Saturday, January 18, 2014

The Galois Group of the Resolvent

Okay, I thought I was done but I'm not. We generated a sixth-degree equation from the general quintic. People say "that's why you can't solve the quintic...because the resolvent you generate is of higher order than the equation you started with."

That's not the reason you can't solve the quintic. There are solvable sextic equations...maybe our resolvent is one of them? The question is: what is the Galois Group of the resolvent sextic?

I'm thinking it has to be S5. Because there are absolutely no permutations of the roots of the sextic that aren't generated by permutations of the roots of the quintic. And furthermore...every single permutation of the roots of the quintic affects some of the roots of the sextic. Does that make it a one-to-one correspondence?

Because if it doesn't....if there are two different elements of S5 that give the same permutation of the resolvents...then the order of the Galois group is less than 120...which makes it 60 or less. And unless it's A5, then all bets are may indeed have a solvable sextic. So the problem is to show explicitly just what is the Galois Group of the sextic. I'm thinking it has to be S5. But I'm having trouble constructing it.

The Galois Group in question comes from the reshuffling of the six resolvents functions, so it if obviously at most a subgroup of S6. And it's easy to find S5 as a subgroup of S6...just take one letter and hold it fixed while the others get shuffled around. But that's not what the resolvent functions do. They all move under permutation, and they do so in a way that is somehow...symmetric.

Furthermore, there are 5-cycles in the Galois group...permutations that, when repeated 5 times, take us back to where we started.
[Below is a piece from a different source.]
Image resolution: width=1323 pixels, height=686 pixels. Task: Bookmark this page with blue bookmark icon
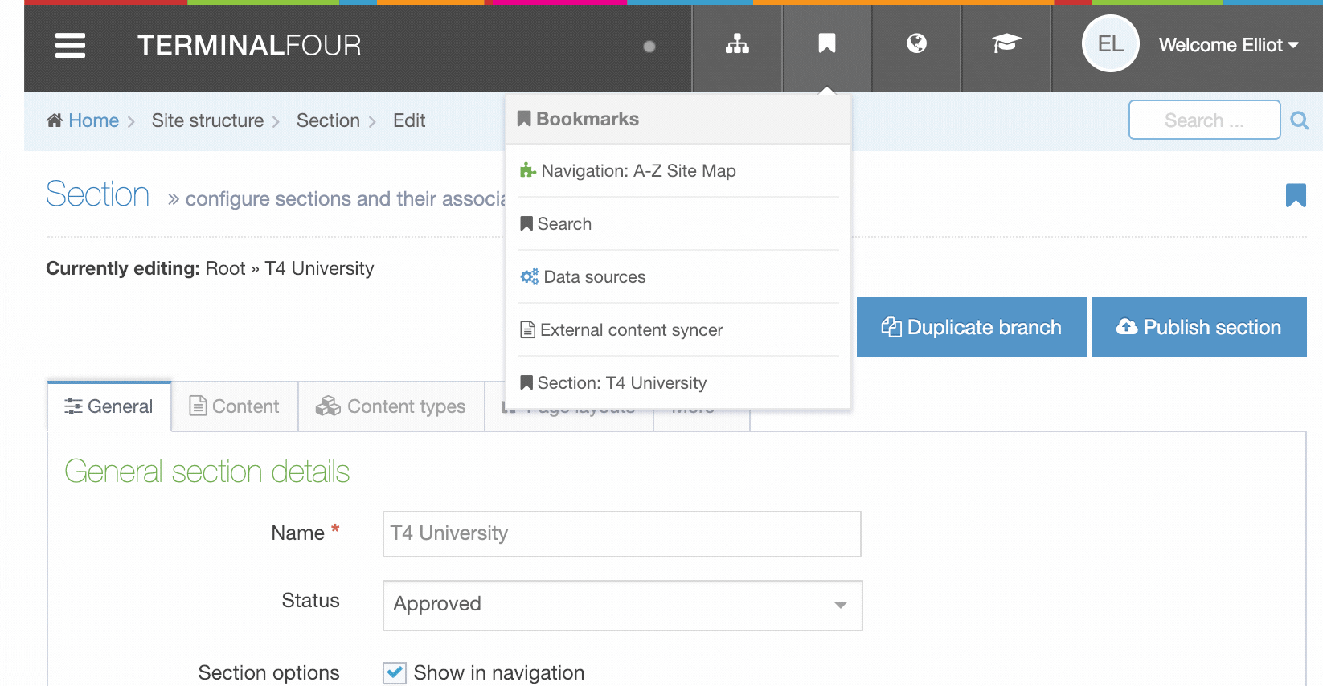(x=1295, y=195)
There is only one way to make a five-cycle is S6...hold one element fixed and let the others move. So without loss of generality, we must have

(1 2 3 4 5)

as a permutation, and also:

(2 3 4 5 6)
(1 3 4 5 6)

....except we can't pick and choose all of them willy-nilly, because there are 120 5-cycles of this kind in S6 and that's just too many! We need exactly 24, because that's how many there are in we have to pick them carefully. It's not that easy.

So that's what I'm working on: to find (and explicitly describe!) the group of permutations of six letters which is isomorphic to S5, and show that this is the Galois Group of the resolvent sextic.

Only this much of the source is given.